Now steroids are used for all hospitalised patients with COVID-19 under oxygen support. However, since science is always tricky, there are still gaps to be filled. Which corticosteroid is better? Which dosage? Does time from disease onset matter? We cannot rule out a corticosteroid class effect, but the evidence available today shows that dexamethasone might be the drug of choice. However, as recommended by the WHO guidelines (Lamontagne 2020), if dexamethasone is not available, it is reasonable to assume a class effect and use any corticosteroid available. The matter of dosage is more difficult and it is hard to make any recommendations. As for the time from disease onset, although the RECOVERY trial found no benefit in early use (<7 days) we should keep in mind that time from disease onset and disease severity are extremely collinear. Therefore, the trigger for initiating corticosteroids should be the severity, despite the time the disease started.

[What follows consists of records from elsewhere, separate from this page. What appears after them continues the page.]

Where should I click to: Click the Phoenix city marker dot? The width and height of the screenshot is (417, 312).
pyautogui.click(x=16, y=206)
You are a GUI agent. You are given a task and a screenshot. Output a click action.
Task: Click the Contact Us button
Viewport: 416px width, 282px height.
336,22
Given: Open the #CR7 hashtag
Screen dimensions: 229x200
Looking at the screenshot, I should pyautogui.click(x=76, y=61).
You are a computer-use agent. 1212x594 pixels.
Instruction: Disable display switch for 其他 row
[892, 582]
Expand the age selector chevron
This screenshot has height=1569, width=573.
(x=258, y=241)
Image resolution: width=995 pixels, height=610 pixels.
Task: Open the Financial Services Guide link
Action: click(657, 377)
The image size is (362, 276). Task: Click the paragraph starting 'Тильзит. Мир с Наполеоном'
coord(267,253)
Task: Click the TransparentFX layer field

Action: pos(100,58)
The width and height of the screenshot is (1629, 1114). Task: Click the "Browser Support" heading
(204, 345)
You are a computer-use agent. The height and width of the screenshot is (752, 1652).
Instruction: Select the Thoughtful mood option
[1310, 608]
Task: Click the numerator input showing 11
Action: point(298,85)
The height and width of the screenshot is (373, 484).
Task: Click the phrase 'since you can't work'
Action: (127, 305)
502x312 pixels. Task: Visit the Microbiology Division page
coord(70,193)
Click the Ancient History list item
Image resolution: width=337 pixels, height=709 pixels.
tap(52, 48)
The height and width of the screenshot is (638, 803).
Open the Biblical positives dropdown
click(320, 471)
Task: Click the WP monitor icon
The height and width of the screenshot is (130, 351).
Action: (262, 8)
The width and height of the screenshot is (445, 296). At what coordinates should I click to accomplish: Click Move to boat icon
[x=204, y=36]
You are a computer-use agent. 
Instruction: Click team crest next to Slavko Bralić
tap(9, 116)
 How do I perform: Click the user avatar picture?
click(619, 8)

In the end, we cannot precise right now the exact pathway in which corticosteroids exert their beneficial effects in COVID-19. What we did was to use all the available evidence at the time together with scientific reasoning to propose an intervention that should face the test of randomised controlled trials. Fortunately, the effect was positive on mortality, but it would have paid off even if it was not. Because although we all want to find drugs and interventions to benefit our patients, ultimately, we’re searching for evidence-based answers. Scientia vinces.
Conflict of interest
Bruno Tomazini and Luciano Azevedo report receiving research grants from Ache Laboratorios Farmaceuticos to carry out a trial on corticosteroids for COVID-19.